Tag Archives: marketing science

Is Your Marketing An Investment Or A Cost?

Never underestimate the importance of goal setting and strategy in media. While smart media buying will save you money, smart media strategy will make you money. Without a well thought out media plan you are not getting the most from your budget because you have not determined what you should buy and what you should not. While what you buy may be priced well relative to other options, buying the wrong media is wasteful no matter what the price is. And all too often advertisers and their agencies let buying lead the media process or are missing the connection between the plan strategy and the buy.

Would you use an investment strategy of buying only stocks that are less than $10 per share? And would you use the broker who charges the least per transaction because all he has to do is tell you how much of a given stock is available when you are ready to buy? Or does this sound crazy to you? It is crazy. But what’s crazier is that some companies handle their largest investment, advertising media, in this manner.

This approach is designed to limit your costs, but what you may not know is it also limits your return. Successful media buying, much like having success in the stock market, depends on good research and good timing because the basis of both is supply and demand. The biggest difference is that media buying is more negotiable than the stock market, an extra level of complexity that ultimately determines how much you will pay for your ad time/space.

And negotiating is something large media buying agencies on the whole don’t do as well as their smaller sized competitors. “How can this be?” you ask. “My agency buys gazillions of dollars of ad time, they have to get better prices than the agencies who buy less. It’s simple math. You buy more you get a better price.” Remember Lucy and Ethel in the chocolate factory in that classic “I Love Lucy” episode? That is what being a media buyer in a mega-media agency is like. You don’t have time to “wrap” the schedule properly because you have three more buys to get on the air that day.

Written task 1 → According to the marketing article, what two things does successful media buying depend on, much like success in the stock market?

Data shown →
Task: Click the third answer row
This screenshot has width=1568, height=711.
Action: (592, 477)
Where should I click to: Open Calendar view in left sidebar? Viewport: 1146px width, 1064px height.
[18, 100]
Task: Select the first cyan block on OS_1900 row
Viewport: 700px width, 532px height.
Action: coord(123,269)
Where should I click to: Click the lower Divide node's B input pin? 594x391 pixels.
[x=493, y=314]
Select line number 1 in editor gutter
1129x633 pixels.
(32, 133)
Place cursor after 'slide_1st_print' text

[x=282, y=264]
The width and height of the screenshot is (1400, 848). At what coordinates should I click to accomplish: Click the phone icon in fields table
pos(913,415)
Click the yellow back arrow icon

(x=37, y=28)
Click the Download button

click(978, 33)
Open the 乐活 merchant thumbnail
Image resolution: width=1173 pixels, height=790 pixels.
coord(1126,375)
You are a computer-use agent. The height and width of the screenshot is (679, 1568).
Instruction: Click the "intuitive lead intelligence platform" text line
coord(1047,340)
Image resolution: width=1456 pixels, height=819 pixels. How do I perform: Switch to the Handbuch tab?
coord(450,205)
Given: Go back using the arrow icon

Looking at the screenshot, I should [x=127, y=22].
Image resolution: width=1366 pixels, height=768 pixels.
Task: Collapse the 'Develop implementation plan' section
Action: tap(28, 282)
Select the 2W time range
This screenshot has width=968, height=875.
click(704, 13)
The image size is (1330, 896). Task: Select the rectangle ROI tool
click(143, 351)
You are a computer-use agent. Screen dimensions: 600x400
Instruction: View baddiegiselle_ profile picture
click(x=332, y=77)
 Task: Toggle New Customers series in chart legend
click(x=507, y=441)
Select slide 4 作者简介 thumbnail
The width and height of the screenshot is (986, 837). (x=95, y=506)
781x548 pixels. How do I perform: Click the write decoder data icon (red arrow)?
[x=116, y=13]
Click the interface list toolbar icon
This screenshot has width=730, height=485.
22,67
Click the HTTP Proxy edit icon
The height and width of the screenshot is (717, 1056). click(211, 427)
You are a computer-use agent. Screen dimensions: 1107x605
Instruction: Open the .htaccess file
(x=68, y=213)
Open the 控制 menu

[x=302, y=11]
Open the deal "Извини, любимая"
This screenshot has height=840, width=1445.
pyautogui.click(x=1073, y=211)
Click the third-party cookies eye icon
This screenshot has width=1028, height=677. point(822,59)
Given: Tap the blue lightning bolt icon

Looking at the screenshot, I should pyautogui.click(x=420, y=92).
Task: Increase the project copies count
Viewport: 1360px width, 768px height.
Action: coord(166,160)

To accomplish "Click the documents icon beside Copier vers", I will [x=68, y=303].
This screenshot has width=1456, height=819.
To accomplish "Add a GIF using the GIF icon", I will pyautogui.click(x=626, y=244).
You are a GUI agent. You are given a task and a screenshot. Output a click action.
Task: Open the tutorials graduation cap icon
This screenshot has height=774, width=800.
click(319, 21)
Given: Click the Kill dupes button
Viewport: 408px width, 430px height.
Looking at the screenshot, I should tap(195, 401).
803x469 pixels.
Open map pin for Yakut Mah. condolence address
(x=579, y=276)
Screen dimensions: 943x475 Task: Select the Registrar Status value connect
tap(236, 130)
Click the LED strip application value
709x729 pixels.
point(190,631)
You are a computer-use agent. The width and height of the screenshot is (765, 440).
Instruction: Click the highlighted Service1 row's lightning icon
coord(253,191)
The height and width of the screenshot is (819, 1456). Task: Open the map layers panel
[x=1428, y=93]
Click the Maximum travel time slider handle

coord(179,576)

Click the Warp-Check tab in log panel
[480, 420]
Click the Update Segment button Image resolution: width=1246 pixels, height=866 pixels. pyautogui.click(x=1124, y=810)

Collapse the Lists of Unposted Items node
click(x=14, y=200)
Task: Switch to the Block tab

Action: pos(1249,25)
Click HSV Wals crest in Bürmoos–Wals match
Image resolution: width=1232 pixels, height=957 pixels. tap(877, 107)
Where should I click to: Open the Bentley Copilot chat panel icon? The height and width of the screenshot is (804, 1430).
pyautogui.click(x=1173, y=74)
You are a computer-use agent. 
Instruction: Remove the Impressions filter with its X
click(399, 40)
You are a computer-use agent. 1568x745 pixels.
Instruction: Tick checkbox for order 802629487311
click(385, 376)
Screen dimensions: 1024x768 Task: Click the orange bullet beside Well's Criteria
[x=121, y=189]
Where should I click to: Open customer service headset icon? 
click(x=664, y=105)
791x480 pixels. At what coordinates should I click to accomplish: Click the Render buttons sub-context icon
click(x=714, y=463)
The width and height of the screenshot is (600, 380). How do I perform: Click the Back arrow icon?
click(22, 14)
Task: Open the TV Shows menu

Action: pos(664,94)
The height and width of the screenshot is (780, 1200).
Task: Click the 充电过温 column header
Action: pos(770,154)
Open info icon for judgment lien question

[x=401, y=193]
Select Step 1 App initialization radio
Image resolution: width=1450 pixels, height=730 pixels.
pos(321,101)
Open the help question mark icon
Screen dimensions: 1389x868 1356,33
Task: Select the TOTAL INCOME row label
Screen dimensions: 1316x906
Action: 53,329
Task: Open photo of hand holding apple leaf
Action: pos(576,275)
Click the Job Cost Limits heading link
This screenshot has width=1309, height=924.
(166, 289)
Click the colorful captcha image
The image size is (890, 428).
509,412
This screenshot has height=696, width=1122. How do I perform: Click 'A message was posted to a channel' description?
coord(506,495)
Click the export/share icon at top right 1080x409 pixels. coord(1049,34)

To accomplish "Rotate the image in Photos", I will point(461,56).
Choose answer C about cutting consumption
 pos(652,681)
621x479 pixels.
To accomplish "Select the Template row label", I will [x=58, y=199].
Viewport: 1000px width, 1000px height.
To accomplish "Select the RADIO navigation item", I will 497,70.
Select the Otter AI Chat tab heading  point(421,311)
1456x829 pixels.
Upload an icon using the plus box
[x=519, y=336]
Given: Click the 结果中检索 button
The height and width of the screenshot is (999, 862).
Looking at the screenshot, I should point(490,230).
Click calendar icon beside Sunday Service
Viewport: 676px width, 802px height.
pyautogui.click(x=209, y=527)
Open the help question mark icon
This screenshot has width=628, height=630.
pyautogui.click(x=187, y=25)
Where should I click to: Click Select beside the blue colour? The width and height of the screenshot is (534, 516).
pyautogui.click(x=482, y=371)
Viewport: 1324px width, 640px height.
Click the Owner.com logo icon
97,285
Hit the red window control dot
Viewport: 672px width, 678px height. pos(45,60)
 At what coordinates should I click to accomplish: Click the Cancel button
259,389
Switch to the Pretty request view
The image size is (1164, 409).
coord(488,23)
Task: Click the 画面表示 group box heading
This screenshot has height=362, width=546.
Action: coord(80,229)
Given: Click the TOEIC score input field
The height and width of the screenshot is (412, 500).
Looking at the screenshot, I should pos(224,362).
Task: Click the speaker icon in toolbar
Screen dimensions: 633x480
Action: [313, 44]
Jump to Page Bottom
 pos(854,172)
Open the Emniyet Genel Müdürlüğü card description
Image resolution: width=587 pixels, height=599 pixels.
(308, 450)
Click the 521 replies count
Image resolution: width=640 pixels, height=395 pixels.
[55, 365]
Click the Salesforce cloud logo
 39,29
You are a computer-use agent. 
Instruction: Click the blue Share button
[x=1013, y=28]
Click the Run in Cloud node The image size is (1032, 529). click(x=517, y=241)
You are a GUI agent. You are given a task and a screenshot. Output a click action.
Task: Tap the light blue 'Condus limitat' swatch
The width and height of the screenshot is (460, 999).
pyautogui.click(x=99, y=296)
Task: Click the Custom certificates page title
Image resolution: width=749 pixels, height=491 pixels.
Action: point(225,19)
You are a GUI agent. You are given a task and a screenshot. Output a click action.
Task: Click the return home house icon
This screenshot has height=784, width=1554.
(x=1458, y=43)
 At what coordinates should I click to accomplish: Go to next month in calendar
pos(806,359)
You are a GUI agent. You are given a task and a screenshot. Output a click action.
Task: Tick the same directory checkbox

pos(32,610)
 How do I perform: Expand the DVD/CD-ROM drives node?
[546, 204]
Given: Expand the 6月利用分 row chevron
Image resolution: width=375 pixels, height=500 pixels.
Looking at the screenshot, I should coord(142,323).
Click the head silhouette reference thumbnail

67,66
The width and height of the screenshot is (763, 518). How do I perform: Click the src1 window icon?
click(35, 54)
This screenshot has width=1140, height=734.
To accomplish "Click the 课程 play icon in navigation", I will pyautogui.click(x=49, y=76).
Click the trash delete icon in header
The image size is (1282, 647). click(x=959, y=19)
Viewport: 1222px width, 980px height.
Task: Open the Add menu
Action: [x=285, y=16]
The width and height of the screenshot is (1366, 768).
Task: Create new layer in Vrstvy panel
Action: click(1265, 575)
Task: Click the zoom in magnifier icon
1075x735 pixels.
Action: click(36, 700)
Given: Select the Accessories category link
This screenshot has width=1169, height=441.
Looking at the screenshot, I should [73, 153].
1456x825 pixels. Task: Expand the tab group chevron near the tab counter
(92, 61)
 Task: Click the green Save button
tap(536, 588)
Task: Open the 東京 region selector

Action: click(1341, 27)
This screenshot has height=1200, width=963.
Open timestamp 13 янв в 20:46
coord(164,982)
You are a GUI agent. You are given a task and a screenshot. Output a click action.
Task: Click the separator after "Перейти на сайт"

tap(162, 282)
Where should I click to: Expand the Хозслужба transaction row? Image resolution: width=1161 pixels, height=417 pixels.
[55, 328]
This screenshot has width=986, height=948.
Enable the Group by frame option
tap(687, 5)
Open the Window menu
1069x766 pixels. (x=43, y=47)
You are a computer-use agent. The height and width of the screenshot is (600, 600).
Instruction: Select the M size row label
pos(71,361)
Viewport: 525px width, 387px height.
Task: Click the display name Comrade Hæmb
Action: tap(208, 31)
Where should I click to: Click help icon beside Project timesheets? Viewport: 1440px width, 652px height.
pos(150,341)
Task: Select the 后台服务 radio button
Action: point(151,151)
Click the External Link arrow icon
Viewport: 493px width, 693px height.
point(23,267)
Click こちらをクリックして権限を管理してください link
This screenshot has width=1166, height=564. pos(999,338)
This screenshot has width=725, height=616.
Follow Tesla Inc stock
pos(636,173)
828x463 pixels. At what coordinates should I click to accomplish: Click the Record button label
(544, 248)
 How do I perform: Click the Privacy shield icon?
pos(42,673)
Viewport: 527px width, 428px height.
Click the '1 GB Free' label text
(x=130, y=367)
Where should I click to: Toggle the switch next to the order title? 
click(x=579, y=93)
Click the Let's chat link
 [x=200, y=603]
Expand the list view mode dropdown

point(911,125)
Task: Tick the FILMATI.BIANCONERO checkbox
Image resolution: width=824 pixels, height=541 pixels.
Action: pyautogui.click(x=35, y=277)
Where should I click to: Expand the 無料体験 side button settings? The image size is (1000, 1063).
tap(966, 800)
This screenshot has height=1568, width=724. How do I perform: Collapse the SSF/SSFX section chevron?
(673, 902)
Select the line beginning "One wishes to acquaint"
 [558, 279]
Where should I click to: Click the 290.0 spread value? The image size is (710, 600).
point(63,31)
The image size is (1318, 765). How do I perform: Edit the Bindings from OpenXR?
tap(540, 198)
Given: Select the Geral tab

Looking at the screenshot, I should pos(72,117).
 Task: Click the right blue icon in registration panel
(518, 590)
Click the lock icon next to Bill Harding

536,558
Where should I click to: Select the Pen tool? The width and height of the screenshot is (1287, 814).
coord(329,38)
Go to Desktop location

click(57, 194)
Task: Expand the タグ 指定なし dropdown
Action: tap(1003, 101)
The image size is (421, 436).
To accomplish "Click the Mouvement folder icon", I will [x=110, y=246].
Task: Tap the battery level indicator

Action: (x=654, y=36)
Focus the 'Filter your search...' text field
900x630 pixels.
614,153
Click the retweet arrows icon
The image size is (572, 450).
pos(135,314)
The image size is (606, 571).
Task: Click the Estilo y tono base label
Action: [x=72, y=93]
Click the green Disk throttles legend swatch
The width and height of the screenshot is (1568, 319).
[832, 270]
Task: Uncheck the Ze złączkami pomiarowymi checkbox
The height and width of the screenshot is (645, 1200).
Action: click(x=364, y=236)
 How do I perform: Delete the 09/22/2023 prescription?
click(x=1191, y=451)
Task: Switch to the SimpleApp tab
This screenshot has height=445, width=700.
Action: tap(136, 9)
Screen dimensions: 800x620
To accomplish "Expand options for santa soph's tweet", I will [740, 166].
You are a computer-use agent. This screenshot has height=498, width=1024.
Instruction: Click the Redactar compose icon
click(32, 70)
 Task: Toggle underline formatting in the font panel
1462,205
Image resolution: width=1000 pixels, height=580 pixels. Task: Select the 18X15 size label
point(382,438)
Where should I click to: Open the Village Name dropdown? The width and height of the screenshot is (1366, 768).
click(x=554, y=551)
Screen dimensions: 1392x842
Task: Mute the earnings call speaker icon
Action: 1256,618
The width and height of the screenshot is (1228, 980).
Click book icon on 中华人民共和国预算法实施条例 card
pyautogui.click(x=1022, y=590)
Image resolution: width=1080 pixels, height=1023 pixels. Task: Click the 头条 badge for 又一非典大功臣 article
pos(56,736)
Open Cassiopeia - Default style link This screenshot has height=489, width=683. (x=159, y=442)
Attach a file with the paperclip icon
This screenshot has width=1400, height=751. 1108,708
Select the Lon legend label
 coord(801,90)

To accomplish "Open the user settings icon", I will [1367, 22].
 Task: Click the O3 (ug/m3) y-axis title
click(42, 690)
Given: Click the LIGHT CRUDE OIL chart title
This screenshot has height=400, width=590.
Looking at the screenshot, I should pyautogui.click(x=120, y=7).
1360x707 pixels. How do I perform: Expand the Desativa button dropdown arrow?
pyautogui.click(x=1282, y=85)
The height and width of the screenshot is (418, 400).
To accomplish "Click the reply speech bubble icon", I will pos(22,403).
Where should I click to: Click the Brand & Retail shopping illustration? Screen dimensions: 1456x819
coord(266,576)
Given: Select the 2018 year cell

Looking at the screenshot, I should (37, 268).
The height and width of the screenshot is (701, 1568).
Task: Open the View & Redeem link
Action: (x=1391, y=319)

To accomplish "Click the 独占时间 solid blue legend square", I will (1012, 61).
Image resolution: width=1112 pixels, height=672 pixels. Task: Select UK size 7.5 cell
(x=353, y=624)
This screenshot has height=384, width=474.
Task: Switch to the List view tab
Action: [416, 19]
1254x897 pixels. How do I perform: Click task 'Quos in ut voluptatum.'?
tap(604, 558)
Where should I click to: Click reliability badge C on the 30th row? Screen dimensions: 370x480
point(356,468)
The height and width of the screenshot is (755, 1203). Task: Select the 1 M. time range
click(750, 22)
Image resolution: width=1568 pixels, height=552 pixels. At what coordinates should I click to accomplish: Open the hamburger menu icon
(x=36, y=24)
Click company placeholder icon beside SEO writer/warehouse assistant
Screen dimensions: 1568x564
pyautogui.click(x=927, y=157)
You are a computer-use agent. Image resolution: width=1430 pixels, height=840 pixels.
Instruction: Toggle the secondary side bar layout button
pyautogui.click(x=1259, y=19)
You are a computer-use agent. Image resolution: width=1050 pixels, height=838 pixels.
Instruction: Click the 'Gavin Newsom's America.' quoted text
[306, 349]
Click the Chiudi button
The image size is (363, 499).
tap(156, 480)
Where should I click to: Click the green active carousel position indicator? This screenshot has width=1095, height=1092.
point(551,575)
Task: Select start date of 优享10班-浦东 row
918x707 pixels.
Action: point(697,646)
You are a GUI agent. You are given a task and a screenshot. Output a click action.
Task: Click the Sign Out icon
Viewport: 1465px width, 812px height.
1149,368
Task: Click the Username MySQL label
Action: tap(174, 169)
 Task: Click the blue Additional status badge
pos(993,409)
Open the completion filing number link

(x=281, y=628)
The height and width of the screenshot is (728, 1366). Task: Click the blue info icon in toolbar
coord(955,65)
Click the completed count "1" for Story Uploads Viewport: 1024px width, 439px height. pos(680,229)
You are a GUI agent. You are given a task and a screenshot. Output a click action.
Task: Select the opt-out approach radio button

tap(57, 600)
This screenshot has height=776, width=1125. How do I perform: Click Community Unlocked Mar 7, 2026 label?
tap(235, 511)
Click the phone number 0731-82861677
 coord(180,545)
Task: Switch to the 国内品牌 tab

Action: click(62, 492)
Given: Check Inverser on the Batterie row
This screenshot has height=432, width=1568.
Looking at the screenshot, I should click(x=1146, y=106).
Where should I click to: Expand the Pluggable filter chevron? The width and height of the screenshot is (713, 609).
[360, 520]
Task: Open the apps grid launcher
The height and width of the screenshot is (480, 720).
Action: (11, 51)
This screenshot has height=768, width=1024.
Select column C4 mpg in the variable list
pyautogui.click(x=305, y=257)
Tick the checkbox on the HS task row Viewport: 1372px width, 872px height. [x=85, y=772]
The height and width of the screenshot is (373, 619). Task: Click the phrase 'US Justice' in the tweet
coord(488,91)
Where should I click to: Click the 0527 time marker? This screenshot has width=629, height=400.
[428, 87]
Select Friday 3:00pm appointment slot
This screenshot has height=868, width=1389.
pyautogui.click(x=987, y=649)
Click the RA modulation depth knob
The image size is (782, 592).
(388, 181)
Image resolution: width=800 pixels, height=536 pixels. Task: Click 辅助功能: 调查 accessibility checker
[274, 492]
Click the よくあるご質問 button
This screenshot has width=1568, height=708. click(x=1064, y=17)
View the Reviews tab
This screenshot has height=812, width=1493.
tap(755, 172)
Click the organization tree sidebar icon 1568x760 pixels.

Written task 2 → Copy out the rows word for word, beginning at the line that contains "Given: Expand the 6月利用分 row chevron" and stopping after the line that contains "This screenshot has width=1166, height=564.".

Written response 1 → Good research and good timing.

Written response 2 →
Given: Expand the 6月利用分 row chevron
Image resolution: width=375 pixels, height=500 pixels.
Looking at the screenshot, I should coord(142,323).
Click the head silhouette reference thumbnail

67,66
The width and height of the screenshot is (763, 518). How do I perform: Click the src1 window icon?
click(35, 54)
This screenshot has width=1140, height=734.
To accomplish "Click the 课程 play icon in navigation", I will pyautogui.click(x=49, y=76).
Click the trash delete icon in header
The image size is (1282, 647). click(x=959, y=19)
Viewport: 1222px width, 980px height.
Task: Open the Add menu
Action: [x=285, y=16]
The width and height of the screenshot is (1366, 768).
Task: Create new layer in Vrstvy panel
Action: click(1265, 575)
Task: Click the zoom in magnifier icon
1075x735 pixels.
Action: click(36, 700)
Given: Select the Accessories category link
This screenshot has width=1169, height=441.
Looking at the screenshot, I should [73, 153].
1456x825 pixels. Task: Expand the tab group chevron near the tab counter
(92, 61)
 Task: Click the green Save button
tap(536, 588)
Task: Open the 東京 region selector

Action: click(1341, 27)
This screenshot has height=1200, width=963.
Open timestamp 13 янв в 20:46
coord(164,982)
You are a GUI agent. You are given a task and a screenshot. Output a click action.
Task: Click the separator after "Перейти на сайт"

tap(162, 282)
Where should I click to: Expand the Хозслужба transaction row? Image resolution: width=1161 pixels, height=417 pixels.
[55, 328]
This screenshot has width=986, height=948.
Enable the Group by frame option
tap(687, 5)
Open the Window menu
1069x766 pixels. (x=43, y=47)
You are a computer-use agent. The height and width of the screenshot is (600, 600).
Instruction: Select the M size row label
pos(71,361)
Viewport: 525px width, 387px height.
Task: Click the display name Comrade Hæmb
Action: tap(208, 31)
Where should I click to: Click help icon beside Project timesheets? Viewport: 1440px width, 652px height.
pos(150,341)
Task: Select the 后台服务 radio button
Action: point(151,151)
Click the External Link arrow icon
Viewport: 493px width, 693px height.
point(23,267)
Click こちらをクリックして権限を管理してください link
This screenshot has width=1166, height=564. pos(999,338)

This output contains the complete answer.